548 :237:2013/06/29(土) 13:24:13
「すいません、ロイドさんは突然、閃いた!とか言って、窓ガラスをぶち破りながら出ていったんですよ」
「そうですか」
僕が、次の瞬間目覚ました時は病室だった。なぜ、僕が病室に入っているのかは意識を失う前の事は覚えていなかった。
ただ、もう一度挨拶しなおしてセシルさんに出会った時に、出された料理にビクついたけど何だったんだろう?
ロイドさんは、変人のようだけど倉崎の人達よりもマトモだと思ったんだが、やはり変人だった。
「それでは、おじゃま「すいませーん、書類できました」・・・っ!」
僕は、部屋に入ってきた人に驚愕してしまった。
その人は・・・・・
「お疲れ様です。クッキーいります?」
「すいません、ダイエット中なのでいりません」
前世の彼女にそっくりだった。
「そうなのよ!パパとママはいい年こいてラブラブなのよ!娘のあたしに少しは気を使いなさいよと思うのよ」
「そうなんだ・・・・」
彼女は、セシルさんの新しい部下で大変優秀だというらしい
セシルさんは二人だけで交流して頂戴と言って離れて行ってしまった。
聞けば聞くほど、前世の彼女にそっくりだった。
だけど、僕のことを覚えていなかったり、両親が健在であったりなどと差異があった。
「うん?」
そして僕は気になるところを見つけた
「ねえ・・・左手のそれは?」
「あ、気がついた?私ね婚約者がいるの」
そういって、左手の薬指を見えやすいように手を持ってくる。シルバーリングがきらりと輝く
「そうなんだ・・・おめでとう」
ちょっと胸にずきりときた
「パパが紹介した人だけど、最初はどこにでもいる普通の男だと思っていたのよ。だから、結婚とかは乗り気ではなかったのよ。
だけど、彼はなかなか気使いが上手い人で、あたしの我儘にも文句をいわないし、優しい人だった
気がついたら、彼の事が好きになっていたのよ。だから、あたしは紹介してもらえてよかったと思っているよ」
そういった彼女は幸せそうだった。
この後、僕達は少し会話をして、彼女も仕事があるということで、その場はお開きになった。

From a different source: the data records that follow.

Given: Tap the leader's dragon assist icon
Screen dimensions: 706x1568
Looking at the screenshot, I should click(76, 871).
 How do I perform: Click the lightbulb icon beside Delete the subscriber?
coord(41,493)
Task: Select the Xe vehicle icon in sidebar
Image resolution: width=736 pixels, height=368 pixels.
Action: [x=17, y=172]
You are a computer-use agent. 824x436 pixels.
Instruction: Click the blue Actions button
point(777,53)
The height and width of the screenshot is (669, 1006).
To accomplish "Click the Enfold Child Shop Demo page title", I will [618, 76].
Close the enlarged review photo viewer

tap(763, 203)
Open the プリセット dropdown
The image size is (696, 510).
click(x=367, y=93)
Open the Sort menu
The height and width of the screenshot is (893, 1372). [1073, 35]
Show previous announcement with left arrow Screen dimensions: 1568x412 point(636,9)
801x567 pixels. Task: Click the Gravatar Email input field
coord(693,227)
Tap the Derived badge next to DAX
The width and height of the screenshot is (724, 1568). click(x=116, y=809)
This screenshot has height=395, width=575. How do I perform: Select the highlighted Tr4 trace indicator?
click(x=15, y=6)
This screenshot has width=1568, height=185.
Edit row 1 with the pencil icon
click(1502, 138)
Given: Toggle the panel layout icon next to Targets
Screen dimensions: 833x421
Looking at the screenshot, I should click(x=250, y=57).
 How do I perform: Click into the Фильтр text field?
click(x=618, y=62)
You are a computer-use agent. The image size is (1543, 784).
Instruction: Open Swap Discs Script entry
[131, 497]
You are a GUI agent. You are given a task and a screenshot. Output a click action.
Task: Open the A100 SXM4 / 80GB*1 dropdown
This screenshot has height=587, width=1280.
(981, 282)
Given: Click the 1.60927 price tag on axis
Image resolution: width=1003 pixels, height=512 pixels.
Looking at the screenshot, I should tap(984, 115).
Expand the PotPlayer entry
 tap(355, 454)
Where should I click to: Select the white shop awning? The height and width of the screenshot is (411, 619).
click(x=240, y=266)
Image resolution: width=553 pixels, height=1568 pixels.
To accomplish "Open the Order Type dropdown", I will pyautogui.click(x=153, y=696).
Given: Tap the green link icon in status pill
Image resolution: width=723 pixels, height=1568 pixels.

彼女がいなくなった後・・・・僕は堰が切れたかのように涙を流し続けた。
「そうか・・・・・彼女は幸せになれたんだ・・・・・・」
前世の僕は彼女の人生を歪んだ原因の一つになってしまったのではないかと思った。
彼女は父が目の前で殺され、僕を復讐の道具にしようとまで歪んでしまった。
それでも僕は嬉しかった。例え、復讐心からであろうと傍にいてれたことがどんなにありがたかったことか
だけど、僕はそんな彼女を幸せにすることができなかった。これが唯一の心残りだった。
この世界も彼女に出会えたが、僕のことを覚えていないことを寂しくは思ったが
それ以上に幸せな彼女の姿を見られて良かったと思っている。
この世界の彼女は両親が健在で、そばにいてくれている相手もいる。
それ以上ない幸せな環境だろう。
だから僕は告げる
「ありがとう・・・・・僕のそばにいてくれて・・・・
サヨナラ・・・・・僕の初恋・・・・・・・」
こうして、僕は一つの気持ちにケリを付けることができた。